[[ Excerpted data, beginning ]]

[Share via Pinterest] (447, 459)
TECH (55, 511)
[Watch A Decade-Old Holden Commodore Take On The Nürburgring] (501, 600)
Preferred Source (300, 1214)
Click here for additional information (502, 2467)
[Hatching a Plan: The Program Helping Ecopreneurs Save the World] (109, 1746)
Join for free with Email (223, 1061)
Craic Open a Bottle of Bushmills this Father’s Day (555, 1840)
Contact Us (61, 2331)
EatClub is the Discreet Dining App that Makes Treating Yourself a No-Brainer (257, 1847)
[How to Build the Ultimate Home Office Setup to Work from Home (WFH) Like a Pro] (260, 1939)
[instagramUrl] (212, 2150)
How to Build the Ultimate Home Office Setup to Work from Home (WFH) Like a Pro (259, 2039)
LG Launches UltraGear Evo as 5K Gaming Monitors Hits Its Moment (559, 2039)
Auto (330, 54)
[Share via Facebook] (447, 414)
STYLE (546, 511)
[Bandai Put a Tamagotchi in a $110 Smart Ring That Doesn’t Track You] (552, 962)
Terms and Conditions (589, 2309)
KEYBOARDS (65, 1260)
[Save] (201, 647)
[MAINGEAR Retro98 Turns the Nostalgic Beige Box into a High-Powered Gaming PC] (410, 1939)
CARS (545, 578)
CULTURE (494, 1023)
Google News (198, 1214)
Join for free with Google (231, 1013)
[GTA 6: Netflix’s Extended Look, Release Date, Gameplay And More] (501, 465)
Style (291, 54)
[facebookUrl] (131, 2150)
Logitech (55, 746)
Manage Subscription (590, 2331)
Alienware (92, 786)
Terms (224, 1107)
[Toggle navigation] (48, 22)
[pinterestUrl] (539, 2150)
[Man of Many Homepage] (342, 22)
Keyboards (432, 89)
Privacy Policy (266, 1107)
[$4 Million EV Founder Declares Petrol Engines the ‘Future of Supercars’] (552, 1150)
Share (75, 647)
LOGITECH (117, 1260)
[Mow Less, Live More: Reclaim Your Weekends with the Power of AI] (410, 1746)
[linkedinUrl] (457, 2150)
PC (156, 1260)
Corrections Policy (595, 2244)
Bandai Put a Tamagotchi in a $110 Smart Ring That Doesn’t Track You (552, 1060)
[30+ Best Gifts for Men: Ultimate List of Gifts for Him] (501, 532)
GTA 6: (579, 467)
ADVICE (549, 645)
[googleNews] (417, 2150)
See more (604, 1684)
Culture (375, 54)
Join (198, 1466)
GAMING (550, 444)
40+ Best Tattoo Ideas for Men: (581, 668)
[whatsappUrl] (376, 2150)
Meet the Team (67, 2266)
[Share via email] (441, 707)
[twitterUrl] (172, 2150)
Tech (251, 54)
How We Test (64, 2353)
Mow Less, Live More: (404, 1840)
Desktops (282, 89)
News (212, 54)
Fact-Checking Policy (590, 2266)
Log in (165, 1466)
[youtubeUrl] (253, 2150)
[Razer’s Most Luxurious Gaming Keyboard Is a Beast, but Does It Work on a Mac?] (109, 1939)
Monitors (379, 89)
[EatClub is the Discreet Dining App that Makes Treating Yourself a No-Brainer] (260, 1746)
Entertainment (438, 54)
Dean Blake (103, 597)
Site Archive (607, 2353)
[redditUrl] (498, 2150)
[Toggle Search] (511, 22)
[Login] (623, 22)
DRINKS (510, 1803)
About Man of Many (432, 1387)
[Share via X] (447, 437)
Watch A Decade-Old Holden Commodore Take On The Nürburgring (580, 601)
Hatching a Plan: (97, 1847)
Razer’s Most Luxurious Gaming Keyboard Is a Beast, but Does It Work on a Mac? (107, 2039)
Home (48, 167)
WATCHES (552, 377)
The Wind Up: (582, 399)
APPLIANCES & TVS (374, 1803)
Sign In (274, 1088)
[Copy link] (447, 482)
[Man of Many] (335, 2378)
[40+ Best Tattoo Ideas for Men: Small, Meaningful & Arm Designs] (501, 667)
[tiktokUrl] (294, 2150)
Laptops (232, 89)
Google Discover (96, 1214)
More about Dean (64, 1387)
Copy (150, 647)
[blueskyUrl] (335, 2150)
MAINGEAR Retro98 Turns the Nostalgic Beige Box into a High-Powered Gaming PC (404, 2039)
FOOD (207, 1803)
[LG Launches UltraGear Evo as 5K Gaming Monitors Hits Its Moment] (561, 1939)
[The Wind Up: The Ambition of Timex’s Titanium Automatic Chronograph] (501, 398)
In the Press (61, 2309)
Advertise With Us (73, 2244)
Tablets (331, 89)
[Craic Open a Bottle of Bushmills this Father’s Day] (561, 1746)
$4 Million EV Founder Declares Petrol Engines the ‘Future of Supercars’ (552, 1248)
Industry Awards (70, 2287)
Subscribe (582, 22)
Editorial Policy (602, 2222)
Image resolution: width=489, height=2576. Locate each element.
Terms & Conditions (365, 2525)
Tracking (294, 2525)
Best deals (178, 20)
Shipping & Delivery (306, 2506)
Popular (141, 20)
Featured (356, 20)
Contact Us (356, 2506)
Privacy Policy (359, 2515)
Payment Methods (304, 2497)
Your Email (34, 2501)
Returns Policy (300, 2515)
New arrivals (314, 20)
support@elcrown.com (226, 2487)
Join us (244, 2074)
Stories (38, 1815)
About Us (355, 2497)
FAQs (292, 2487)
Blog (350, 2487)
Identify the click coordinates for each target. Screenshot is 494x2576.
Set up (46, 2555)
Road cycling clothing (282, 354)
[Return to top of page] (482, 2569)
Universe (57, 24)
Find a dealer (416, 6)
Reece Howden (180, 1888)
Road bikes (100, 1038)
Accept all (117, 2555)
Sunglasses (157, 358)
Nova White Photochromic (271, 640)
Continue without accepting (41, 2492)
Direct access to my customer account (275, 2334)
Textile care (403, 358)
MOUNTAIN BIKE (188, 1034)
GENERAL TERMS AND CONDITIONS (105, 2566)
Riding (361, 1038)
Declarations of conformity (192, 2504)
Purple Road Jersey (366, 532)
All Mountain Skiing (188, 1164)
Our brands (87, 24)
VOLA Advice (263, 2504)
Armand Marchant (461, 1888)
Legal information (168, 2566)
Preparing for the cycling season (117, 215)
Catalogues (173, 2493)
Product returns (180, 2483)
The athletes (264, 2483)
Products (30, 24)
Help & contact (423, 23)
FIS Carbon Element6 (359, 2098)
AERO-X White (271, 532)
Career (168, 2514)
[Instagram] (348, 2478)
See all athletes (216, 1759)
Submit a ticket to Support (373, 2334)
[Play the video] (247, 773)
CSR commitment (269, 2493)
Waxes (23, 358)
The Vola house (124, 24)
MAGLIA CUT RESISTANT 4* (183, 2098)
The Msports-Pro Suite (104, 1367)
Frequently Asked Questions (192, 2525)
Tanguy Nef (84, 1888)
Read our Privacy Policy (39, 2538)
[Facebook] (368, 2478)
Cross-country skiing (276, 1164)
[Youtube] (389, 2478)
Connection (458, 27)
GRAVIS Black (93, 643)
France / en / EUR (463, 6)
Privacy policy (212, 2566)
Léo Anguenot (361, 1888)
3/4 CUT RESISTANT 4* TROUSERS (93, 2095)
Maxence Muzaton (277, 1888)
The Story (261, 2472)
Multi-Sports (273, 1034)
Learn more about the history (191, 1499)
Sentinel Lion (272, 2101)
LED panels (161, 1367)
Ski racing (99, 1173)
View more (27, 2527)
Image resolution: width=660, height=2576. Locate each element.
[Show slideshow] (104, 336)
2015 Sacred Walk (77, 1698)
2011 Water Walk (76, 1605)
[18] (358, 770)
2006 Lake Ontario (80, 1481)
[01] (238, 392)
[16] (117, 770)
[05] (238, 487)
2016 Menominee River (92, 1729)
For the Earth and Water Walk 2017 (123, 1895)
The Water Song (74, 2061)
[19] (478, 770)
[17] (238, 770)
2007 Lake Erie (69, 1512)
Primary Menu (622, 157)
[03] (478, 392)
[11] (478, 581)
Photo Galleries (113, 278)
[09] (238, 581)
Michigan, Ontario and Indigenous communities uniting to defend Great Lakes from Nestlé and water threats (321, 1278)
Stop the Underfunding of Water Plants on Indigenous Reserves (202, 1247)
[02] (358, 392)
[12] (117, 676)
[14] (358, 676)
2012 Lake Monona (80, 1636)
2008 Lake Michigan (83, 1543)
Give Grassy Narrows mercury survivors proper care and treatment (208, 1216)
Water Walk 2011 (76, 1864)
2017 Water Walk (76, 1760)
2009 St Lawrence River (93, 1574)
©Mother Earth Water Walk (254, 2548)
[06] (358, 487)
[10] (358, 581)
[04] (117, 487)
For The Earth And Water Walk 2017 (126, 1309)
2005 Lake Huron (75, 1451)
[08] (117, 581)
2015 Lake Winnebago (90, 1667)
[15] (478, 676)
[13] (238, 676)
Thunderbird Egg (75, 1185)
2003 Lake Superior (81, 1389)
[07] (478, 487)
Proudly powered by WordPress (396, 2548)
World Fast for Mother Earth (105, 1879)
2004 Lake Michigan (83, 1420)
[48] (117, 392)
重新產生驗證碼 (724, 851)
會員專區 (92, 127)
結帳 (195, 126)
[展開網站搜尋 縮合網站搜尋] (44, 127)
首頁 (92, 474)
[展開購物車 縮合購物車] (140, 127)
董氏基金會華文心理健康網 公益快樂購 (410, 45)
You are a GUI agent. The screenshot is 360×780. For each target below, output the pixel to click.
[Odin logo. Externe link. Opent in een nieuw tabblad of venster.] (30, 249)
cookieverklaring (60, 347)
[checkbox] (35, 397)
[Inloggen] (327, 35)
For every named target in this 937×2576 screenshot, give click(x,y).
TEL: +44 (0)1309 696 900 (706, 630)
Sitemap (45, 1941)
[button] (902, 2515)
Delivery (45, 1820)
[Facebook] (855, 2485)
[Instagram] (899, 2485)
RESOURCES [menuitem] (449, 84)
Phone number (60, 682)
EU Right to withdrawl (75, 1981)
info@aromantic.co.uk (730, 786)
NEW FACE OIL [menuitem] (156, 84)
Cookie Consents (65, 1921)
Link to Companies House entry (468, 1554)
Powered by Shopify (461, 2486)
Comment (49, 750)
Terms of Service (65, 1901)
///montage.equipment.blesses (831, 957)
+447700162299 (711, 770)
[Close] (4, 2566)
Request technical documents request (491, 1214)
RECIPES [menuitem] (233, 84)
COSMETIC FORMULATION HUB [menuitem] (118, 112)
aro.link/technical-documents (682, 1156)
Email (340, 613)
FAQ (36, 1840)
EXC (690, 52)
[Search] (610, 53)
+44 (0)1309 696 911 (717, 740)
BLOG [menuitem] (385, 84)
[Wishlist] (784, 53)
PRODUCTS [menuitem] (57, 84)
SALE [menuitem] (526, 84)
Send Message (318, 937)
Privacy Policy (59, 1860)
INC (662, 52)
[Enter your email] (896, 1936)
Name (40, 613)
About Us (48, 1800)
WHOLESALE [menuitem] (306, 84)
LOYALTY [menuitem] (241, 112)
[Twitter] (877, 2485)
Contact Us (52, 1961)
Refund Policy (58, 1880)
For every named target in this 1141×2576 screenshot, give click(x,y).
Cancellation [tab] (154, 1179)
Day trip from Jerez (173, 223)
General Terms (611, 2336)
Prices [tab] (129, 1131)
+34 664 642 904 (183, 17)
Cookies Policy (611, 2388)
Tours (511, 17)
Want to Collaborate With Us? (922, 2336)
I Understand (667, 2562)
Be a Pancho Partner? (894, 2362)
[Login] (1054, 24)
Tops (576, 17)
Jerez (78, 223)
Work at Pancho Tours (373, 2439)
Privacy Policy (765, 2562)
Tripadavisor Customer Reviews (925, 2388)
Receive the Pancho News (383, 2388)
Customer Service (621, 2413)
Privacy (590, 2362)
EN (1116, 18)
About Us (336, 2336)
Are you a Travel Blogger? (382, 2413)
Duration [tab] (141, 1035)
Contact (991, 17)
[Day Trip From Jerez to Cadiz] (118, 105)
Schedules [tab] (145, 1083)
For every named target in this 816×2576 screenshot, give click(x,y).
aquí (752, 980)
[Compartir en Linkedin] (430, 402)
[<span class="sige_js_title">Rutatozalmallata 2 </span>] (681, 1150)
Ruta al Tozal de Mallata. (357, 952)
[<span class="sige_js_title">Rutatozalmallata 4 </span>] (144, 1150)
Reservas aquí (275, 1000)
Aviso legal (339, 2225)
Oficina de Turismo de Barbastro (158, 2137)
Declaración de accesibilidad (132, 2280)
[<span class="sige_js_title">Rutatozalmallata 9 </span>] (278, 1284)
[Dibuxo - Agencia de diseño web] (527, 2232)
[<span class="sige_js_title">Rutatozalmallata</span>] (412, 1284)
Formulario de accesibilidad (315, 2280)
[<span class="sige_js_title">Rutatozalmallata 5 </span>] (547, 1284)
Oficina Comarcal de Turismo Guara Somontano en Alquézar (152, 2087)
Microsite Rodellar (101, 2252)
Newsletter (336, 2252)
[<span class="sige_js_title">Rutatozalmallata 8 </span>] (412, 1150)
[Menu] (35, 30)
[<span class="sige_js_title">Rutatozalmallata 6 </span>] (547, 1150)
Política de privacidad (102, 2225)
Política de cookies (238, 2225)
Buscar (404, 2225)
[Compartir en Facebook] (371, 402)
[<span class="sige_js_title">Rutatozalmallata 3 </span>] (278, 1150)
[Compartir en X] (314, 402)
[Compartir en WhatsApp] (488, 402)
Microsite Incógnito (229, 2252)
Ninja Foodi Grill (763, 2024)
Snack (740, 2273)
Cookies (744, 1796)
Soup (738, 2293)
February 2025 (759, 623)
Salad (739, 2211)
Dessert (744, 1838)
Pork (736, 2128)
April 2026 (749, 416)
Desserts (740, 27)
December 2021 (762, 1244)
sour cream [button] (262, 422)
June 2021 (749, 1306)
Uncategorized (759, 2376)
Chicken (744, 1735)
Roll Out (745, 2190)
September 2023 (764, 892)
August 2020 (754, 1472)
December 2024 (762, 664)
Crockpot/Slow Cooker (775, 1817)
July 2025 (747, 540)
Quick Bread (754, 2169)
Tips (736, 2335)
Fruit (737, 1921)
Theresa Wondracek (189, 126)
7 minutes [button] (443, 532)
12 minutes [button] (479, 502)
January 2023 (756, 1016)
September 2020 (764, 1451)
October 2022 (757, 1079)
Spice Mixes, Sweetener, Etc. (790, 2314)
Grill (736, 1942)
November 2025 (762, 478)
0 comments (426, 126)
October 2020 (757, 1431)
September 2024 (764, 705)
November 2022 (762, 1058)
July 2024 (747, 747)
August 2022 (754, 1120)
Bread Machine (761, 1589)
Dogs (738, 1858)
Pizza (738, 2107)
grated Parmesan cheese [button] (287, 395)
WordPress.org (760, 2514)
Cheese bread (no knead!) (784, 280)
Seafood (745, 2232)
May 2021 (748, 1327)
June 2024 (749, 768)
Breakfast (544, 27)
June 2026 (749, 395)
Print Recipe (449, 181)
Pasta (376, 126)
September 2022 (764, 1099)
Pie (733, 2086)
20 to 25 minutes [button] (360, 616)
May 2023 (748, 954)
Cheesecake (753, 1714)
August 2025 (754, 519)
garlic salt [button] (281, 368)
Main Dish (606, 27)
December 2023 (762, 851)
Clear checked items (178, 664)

[[ Excerpted data, end ]]

Your answer should be the lines above, from the line containing "Click here for" up to and including the line containing "[Bandai Put a", reproduced exactly and with nothing else.

:: Written response ::
Click here for additional information (502, 2467)
[Hatching a Plan: The Program Helping Ecopreneurs Save the World] (109, 1746)
Join for free with Email (223, 1061)
Craic Open a Bottle of Bushmills this Father’s Day (555, 1840)
Contact Us (61, 2331)
EatClub is the Discreet Dining App that Makes Treating Yourself a No-Brainer (257, 1847)
[How to Build the Ultimate Home Office Setup to Work from Home (WFH) Like a Pro] (260, 1939)
[instagramUrl] (212, 2150)
How to Build the Ultimate Home Office Setup to Work from Home (WFH) Like a Pro (259, 2039)
LG Launches UltraGear Evo as 5K Gaming Monitors Hits Its Moment (559, 2039)
Auto (330, 54)
[Share via Facebook] (447, 414)
STYLE (546, 511)
[Bandai Put a Tamagotchi in a $110 Smart Ring That Doesn’t Track You] (552, 962)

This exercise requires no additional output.